Reductions in the productivity gap between London and Britain’s other big cities will not be achieved easily, will not necessarily include Newcastle and will not on their own benefit poorer households.
Those are some of the stark conclusions to be drawn from a new report* today from the Resolution Foundation, the think tank which published a report on the regional incomes gap discussed here on Monday.
Spatial disparities in productivity, says today’s report, are large and persistent, and slightly larger than they were at the start of the 2000s, though these changes are small relative to the level of disparities that persist throughout the period. This is in line with this website’s findings reported here on June 17.
Closing the productivity gap, says the Resolution Foundation, requires bigger high value-added services sectors, and a wider range of cities succeeding with them, with major investment needed, as well as increases in skills and even city sizes.
This in turn will require two important trade-offs: first, whether and how quickly national productivity should improve relative to spatial disparities narrowing; and second, which places to invest in most aggressively, since not all places can be prioritised simultaneously.
The Resolution Foundation does not pick and choose the regional cities that should be prioritised, but the statistics it uses suggest that Newcastle is one of those where the challenge is greatest.
On three important factors for productivity – capital per job (human, physical and intangible, such as intellectual property), graduate share of the workforce and population size – Newcastle is currently among the worst placed of eight cities outside the capital discussed in the report.
As well as being the second smallest in population of the eight, ahead of only Cardiff, Newcastle also has the second smallest graduate share of the workforce ahead of the West Midlands and the second lowest capital per job ahead of Leicester.
Substantially narrowing the disparities between London and even one of the second cities requires significant increases in the size of the less productive city as well as significant investment in capital and skills, says the report.
Even where, and if, this can be done, it adds, it is not a simple fix for improving outcomes for poorer households; complementary investments must take place to ensure that poorer households can access the opportunities generated.
‘The coming decade of change – driven by Covid-19, Brexit and net zero – might change the balance of the economic forces driving productivity disparities’ concludes the report. ‘However, it would be dangerous to assume that these changes will do policy makers’ job for them by reducing – rather than increasing – spatial disparities.
‘Instead, policy makers need to be realistic about the forces which shape the economic geography of the UK and about the size of the interventions that will be required in the coming decade to make a difference.’

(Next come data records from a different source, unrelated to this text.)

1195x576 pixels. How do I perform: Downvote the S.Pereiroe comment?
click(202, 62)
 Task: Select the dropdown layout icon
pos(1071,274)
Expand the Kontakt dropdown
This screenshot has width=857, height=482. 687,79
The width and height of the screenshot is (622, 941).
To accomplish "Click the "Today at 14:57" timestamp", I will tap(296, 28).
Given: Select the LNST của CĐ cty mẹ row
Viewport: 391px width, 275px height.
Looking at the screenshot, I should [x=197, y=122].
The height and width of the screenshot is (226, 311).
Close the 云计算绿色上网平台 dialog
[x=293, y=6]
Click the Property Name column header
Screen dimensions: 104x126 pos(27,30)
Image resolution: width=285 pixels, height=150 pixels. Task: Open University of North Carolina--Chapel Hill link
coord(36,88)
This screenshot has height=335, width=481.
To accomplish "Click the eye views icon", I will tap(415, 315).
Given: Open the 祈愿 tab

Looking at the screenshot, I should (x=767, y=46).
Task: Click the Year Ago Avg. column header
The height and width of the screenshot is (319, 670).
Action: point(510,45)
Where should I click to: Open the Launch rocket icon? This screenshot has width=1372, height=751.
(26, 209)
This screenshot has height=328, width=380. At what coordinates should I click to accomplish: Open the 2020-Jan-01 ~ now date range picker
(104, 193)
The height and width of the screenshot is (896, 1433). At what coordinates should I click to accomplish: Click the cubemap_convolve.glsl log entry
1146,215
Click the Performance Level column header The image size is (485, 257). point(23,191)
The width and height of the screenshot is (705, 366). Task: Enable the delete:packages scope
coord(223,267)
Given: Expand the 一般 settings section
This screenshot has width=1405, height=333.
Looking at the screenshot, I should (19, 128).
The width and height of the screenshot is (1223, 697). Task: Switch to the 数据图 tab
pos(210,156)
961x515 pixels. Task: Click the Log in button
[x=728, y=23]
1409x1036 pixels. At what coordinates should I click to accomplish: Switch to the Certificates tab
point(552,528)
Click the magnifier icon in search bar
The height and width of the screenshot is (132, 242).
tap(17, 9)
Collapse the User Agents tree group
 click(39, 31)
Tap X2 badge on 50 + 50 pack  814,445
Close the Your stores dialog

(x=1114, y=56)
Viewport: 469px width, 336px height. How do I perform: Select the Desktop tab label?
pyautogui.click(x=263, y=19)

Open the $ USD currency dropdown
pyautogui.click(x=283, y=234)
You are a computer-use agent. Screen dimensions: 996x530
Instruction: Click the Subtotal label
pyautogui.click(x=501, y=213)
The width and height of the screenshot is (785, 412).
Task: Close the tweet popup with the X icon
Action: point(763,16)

At least one of the authors of today’s report has held the view for at least a decade that there is a trade-off between national growth and regional equality. Professor Henry Overman, in an academic paper in 2012**, suggested building on success by prioritising investment in London and a few other cities – on that occasion he named Birmingham, Manchester and Leeds – even if this meant uneven spatial development.
Overman is an influential figure in his field. As well as his academic work he has provided policy advice to the European Commission, the Department for Levelling Up, Housing and Communities, the Treasury and the North East Independent Economic Review
*Bridging the Gap: What would it take to narrow the UK’s productivity disparities? by Paul Brandily, Mimosa Distefano, Hélène Donnat, Immanuel Feld, Henry Overman and Krishan Shah.
**Investing in the UK’s most successful cities is the surest recipe for national growth. LSE Research Online.